Her mother claimed at first that her daughter must have fallen asleep and had a dream but Mary knew that wasn’t the case.  She remembered how the light streaming through the little window had suddenly become overwhelming, filling the whole room.  She remembered being amazed but not frightened.

It seemed to Mary that from the midst of the light a figure was emerging who gazed at her and seemed to be able to place thoughts in her mind.  It was from the message imparted to her in that way that Mary gathered she was to become a mother.  Knowing enough about the facts of life as she did, she was puzzled.  Her relationship with Joseph, to whom she was betrothed, had not reached anywhere near a stage where motherhood was even remotely possible she thought. 

Straight-away it was as if her mind was read and a message conveyed in reply ‘The Holy Spirit of God will be Father to the child and so he will be a very special one.’

The whole of Mary’s upbringing and consequently her knowledge of Scripture, flooded her mind and left her with but one thought, “If that is God’s will, then so be it.”

It seemed to Mary that she had given her consent in this way for the whole room was suddenly filled with a light so intense, so deep, so rich in golden and blazing white purity that it would blind or burn her, yet it did neither.  She wanted to reach out and touch it yet she could not and knew that even if she tried, she would take hold of nothing.  There was no sound yet she could hear music but not like anything she had ever heard before.  There were no words yet she heard a message of reassurance and comfort.  She was surrounded, enfolded and at peace.

Just as suddenly as she had been immersed in this light so it began to fade, gently disappearing into the walls and through the window leaving Mary in the familiar room at her prayers and hearing her mother Anne’s voice calling her name, “Mary?” with just the hint of an anxious question to its tone.

As she always did, Mary stored in her heart the events of that day.  It was months later when the fact of her pregnancy was evident and beyond denial that she told Anne what had happened.  She also told Joseph who was initially, and understandably she thought, more sceptical than her mother.

Mary pondered the scorn that some of her acquaintances had heaped upon her.  She also marvelled, as she had done many times before, at how helpful and understanding her cousin Elizabeth had been.  Joseph had married her and smiling to herself Mary recalled the happiness of that day and then she shivered as she reminded herself about this one.

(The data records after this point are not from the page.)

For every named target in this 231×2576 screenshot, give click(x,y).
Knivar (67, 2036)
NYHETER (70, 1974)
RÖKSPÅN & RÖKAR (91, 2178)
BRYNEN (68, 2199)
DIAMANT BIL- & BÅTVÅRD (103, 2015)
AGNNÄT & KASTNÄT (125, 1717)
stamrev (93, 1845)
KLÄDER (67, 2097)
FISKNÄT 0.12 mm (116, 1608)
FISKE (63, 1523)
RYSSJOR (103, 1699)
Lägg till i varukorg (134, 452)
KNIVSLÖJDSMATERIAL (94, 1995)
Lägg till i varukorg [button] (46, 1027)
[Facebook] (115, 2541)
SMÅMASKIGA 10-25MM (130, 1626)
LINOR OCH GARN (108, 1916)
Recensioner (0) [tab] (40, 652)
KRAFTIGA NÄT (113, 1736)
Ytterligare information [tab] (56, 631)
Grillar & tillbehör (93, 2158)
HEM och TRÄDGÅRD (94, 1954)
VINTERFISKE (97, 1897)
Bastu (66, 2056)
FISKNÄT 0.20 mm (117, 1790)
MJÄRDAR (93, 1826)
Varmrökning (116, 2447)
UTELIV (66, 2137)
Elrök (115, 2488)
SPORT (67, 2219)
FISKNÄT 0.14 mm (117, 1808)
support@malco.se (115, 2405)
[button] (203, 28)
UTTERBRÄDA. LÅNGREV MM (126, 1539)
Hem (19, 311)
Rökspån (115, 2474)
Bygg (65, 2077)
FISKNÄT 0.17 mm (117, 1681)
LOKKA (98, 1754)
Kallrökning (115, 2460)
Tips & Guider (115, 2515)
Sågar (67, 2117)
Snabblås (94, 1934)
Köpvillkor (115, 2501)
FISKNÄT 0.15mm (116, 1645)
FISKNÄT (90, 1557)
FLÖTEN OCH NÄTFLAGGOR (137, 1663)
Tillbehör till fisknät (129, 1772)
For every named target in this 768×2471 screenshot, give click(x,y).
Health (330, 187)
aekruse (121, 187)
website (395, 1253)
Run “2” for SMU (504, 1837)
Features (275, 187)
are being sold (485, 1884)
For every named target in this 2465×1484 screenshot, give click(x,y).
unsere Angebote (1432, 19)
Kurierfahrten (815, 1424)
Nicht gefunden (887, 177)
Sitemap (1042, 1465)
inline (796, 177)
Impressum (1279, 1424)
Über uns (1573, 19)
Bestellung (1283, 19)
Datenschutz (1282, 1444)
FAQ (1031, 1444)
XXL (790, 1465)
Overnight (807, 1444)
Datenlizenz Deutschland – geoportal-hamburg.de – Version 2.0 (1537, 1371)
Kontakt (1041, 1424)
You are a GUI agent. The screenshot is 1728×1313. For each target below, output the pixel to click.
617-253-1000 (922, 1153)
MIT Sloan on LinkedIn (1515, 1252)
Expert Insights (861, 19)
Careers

At that moment John’s return with Mary Magdalene brought Mary fully into the present. He told her that crowds had been gathering at Golgotha since dawn.  A triple crucifixion was not common and nobody it seemed wanted to miss out on the spectacle.

Usually a crucifixion could be relied upon to provide entertainment, as some people saw it, for a couple of days.  However, with a major festival coming up, the Romans would take steps to see that the victims didn’t linger, so people were making sure they had good vantage points.  Mary Magdalene said some of their group had gone ahead, so with heavy hearts the three set off joining a steady stream of people moving out of the city towards the hillside.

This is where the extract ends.